Compared with laser scanning, photogrammetry has the advantages of lower equipment cost and better portability [19,20]. However, the process of generating point cloud models is conducted by commercial software, in most studies, after rock mass photographs are collected; thus, not every researcher has easy access to the method of digital photogrammetry. This study aims to provide researchers with a low-cost method of building a photogrammetry-based textured 3D point cloud model (FMBPM) of the exposures of rock masses and to illustrate the applicability of the method to estimating the rock structure of rock masses. The paper is organized as follows: (1) the primary geological conditions of a rock slope at the study site are introduced, a section of which is selected to display the processes and to verify the applicability of the FMBPM; (2) the processes of collecting photographs and generating textured 3D point cloud models are proposed; (3) a coordinate transformation means of converting model coordinates to physical coordinates is supplied; (4) the accuracy of the textured 3D point cloud model is verified, and trace lines of the model are extracted; (5) a joint disk model is built for estimating the rock structure of the section of the rock slope.
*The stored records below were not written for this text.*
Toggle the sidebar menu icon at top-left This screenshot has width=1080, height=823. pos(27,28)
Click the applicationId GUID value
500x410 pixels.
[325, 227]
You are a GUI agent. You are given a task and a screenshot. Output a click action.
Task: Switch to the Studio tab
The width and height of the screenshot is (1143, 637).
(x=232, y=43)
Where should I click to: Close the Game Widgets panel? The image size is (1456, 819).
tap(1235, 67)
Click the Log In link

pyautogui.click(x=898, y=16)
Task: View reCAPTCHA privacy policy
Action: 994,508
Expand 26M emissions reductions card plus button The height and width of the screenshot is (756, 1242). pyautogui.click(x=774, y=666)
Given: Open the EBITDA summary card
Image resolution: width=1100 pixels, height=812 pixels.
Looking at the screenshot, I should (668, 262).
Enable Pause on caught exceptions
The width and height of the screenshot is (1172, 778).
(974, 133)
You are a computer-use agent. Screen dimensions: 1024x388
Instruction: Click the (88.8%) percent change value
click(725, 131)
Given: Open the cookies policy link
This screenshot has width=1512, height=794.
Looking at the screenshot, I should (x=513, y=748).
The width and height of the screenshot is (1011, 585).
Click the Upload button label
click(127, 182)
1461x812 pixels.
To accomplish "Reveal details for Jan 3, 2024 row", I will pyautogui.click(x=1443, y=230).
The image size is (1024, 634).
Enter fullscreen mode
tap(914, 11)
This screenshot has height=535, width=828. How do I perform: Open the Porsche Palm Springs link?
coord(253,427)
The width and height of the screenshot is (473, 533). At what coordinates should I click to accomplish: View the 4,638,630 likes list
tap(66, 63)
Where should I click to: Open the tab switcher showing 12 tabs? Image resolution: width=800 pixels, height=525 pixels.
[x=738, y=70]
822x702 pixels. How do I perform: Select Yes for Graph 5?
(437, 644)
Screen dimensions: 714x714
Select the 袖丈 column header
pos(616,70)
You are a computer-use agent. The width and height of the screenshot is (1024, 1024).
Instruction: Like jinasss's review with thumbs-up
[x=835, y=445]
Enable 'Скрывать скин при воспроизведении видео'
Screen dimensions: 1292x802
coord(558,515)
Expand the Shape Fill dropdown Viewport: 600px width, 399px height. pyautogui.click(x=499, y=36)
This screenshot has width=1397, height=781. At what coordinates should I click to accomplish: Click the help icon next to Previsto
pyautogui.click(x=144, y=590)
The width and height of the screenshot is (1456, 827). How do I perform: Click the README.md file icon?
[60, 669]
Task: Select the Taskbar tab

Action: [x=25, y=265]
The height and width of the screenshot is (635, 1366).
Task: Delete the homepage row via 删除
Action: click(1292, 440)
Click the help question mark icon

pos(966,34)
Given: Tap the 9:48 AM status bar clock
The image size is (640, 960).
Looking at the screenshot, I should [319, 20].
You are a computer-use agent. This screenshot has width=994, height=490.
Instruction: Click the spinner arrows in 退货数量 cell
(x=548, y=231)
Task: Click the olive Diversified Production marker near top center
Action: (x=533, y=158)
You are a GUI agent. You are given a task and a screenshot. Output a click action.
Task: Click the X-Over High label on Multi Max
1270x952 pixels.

2. The Point Cloud Model Generating for the Study Site

The study site is located in Dalian City, Liaoning Province, northeast of China. The city has plenty of rain, sunshine, and lush vegetation. The risk of rockfalls is the primary potential geological disaster influencing the stability of the study site. A rock slope at the site is adjacent to the Fengcai road and faces the Longwangtang reservoir (Figure 1), a section of which was selected as the case study to illustrate the processes of the FMBPM and to verify the applicability of the FMBPM to rock structure estimation. The studied area of the slope covers a rectangular region with dimensions of approximately 29 m in length and 7 m in height. The joints in the slope are well-developed, and the rock structure of the slope is generally blocky.
A NIKON D7100 digital single-lens reflex camera with a 35 mm lens and a South NTS-362R total station were employed to capture images and to measure the coordinates of feature points. The maximum pixel value of the NIKON D7100 is 24,000,000 (4000 in height and 6000 in width). The precision of the distance measurement of the total station is ±(3 + 2 × 10 − 6D) mm. D is the distance between the total station and a measuring point, and it is not greater than 30 m in this case. Therefore, the precision of the distance is less than 3.6 mm in theory. The accuracy of angle measurement is 2 s, which means the error of the coordinates of a measuring point is theoretically less than 0.291 mm when D is less than 30 m.
Digital photogrammetry calculates the spatial coordinates of a point based on its planar geometric positions in different photographs. Hence, the same feature point of the slope should be presented in at least two images. A total of 194 images of the slope were taken from different camera positions. The textured 3D point cloud model of the slope was generated by Meshroom, which is a free, open-source 3D reconstruction software (https://alicevision.org/#meshroom, accessed on 20 December 2021). The pipeline of photogrammetry of Meshroom was used. The processes of generating textured 3D point cloud models of study subjects from images in the pipeline are highly automatic. The steps related to image processing, such as feature extracting, image matching, feature matching, meshing, and texturing, were all done automatically. Users can modify the degree of fineness of a 3D point cloud model; the finer the point cloud model, the longer it takes to generate. The textured 3D point cloud model of the study site includes 3,566,492 vertices and 7,127,652 faces, and it took about 15 h to create the model. The CPU model of the computer is an Intel(R) Core(TM) i7-9700 with 3.00 GHz, and the graphics card model is Nvidia Quadro P1000 (4 GB). It is worth noting that the surface of the rock slope where it is not directly covered by vegetation can be modeled by adding camera positions (Figure 2). The covered part of the surface must be exposed in images taken from the added camera positions. Figure 3 is the 2D and 3D comparison image of rock structure identification.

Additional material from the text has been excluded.